Tekst: Lieke van Zuilekom | Gepubliceerd in Netwerk Brabant (2017)
Depla doelt hierbij onder andere op investering in mensen. “De arbeidsmarkt wordt steeds krapper. Ook in onze regio zitten inmiddels veel mensen thuis”, vertelt hij. “Onder andere in de bankenwereld, detailhandel en administratieve sector heeft de afgelopen jaren een ware kaalslag plaatsgevonden. Banen zijn verdwenen, waardoor veel talent ‘op de bank’ is komen zitten. Talent dat in andere sectoren – waaronder de logistiek – van grote toegevoegde waarde kan zijn. Om vraag en aanbod hierin samen te brengen, neemt de gemeente verschillende initiatieven. Zodat onze inwoners uit de uitkering worden gehaald, hun talent weer kunnen benutten en weer onderdeel uitmaken van een groep/bedrijf/de maatschappij.”
Afspraken
“Om te beginnen zoeken we actief contact met logistieke bedrijven in de regio”, vertelt Depla. “Al vanaf de eerste vestigings-, nieuwbouw- of uitbreidingsplannen. Zoals met UPS, dat een geautomatiseerd pakket-sorteercentrum gaat bouwen aan de Achtseweg Noord en waarmee we afspraken proberen te maken met betrekking tot personeel. Want een nieuw pakket-sorteercentrum heeft personeel nodig. Mogen wij als gemeente een deel van de vacatures invullen? Datzelfde hebben we gedaan bij bijvoorbeeld DPD, TNT en de nieuwbouw van Brocacef.”
Competenties
“In plaats van sec een vacature online te zetten, roepen we werkgevers op contact met ons op te nemen”, aldus Depla. “Omdat we over een flinke kaartenbak met potentiële werknemers beschikken, waardoor vacatures sneller kunnen worden ingevuld en waarvoor we een samenwerking zijn aangegaan met veertien gemeentes en het UWV, om de regio optimaal en zo breed mogelijk van dienst te zijn. Met een gezamenlijke database, eenduidige regels en één werkgeversservicepunt.” Maar ook vanwege het maatschappelijk belang. “Werkloosheid kan iedereen overkomen. Soms heeft het te maken met persoonlijke beperkingen, maar vaak ook met pech. En we weten allemaal: hoe langer we thuis zitten, hoe moeilijker het is om weer aan de slag te komen.” Wat nog eens wordt bemoeilijkt doordat nog (te) vaak sec naar het CV en de leeftijd van de werkzoekende wordt gekeken, vertelt hij, in plaats van naar alle competenties. “Competenties die – eventueel met behulp van scholing en (kader)opleidingen – nieuwe deuren kunnen openen. Voor de werkzoekende, maar zeker ook voor de werkgever.” Als voorbeeld noemt Depla een man van 57, die jarenlang als boekhouder heeft gewerkt. “Na vier jaar werkloosheid is hij onlangs aan de slag gegaan bij Brocacef, waar hij zelfs al promotie heeft gemaakt.”
Drempel verlagen
Om de drempel voor werkgevers om uitkeringsgerechtigden aan de slag te helpen zoveel mogelijk te verlagen, zijn verschillende instrumenten beschikbaar. “Natuurlijk hopen we dat werkgevers uitkeringsgerechtigden direct in dienst nemen”, vertelt Depla. “Maar het is ook mogelijk om via een uitzendbureau een contract aan te gaan, waarvoor we verschillende samenwerkingen hebben. Indien gewenst behoren proefplaatsingen tot de mogelijkheden. Echter wel met uitzicht op een dienstverband bij goed functioneren in het achterhoofd.”
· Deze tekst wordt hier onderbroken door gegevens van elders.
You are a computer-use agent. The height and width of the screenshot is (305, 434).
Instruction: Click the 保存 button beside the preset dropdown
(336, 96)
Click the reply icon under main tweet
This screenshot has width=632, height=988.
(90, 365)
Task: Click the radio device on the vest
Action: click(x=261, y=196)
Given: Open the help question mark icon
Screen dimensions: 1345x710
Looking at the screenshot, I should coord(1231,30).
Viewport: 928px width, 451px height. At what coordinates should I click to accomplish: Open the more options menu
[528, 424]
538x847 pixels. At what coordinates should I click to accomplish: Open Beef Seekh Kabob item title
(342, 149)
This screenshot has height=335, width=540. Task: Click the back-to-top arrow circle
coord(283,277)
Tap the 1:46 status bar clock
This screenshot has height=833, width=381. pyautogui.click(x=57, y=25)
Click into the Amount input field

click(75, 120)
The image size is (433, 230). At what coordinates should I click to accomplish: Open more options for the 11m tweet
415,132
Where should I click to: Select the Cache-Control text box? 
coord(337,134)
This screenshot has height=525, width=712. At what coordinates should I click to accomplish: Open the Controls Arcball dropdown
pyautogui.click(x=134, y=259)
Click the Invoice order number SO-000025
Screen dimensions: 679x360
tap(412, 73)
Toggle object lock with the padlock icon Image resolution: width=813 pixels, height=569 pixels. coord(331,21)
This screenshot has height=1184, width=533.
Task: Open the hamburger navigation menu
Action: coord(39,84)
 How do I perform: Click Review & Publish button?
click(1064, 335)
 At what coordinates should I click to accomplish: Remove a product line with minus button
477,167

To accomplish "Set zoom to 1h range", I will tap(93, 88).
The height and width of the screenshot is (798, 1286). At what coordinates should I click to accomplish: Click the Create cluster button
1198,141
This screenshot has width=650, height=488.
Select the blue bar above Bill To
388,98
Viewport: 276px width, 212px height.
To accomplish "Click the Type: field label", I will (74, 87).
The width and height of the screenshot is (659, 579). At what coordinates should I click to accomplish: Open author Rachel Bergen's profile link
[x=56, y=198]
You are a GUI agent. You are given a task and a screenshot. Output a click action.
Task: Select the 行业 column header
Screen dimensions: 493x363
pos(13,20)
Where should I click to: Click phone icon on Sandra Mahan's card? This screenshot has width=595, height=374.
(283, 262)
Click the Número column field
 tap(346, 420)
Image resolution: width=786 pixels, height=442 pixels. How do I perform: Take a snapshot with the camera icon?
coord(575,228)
Voor mensen met een arbeidsbeperking zijn er aparte voorzieningen, vertelt hij. “Samen met de vakbonden en het kabinet hebben werkgeversorganisaties in het voorjaar van 2013 in een Sociaal Akkoord afgesproken om tot 2026 in totaal 125.000 extra banen voor mensen met een arbeidsbeperking te creëren. Samen met hen werken wij er hard aan om deze doelstelling waar te maken, onder andere in de logistieke sector. Waarbij we werkgevers compenseren met een loonkostensubsidie wanneer medewerkers niet in staat blijken het minimumloon te verdienen. En zo zijn er nog veel meer initiatieven, waarover we bedrijven graag informeren. Want de banen zijn er, en de mensen ook. We moeten ze alleen nog aan elkaar voorstellen.”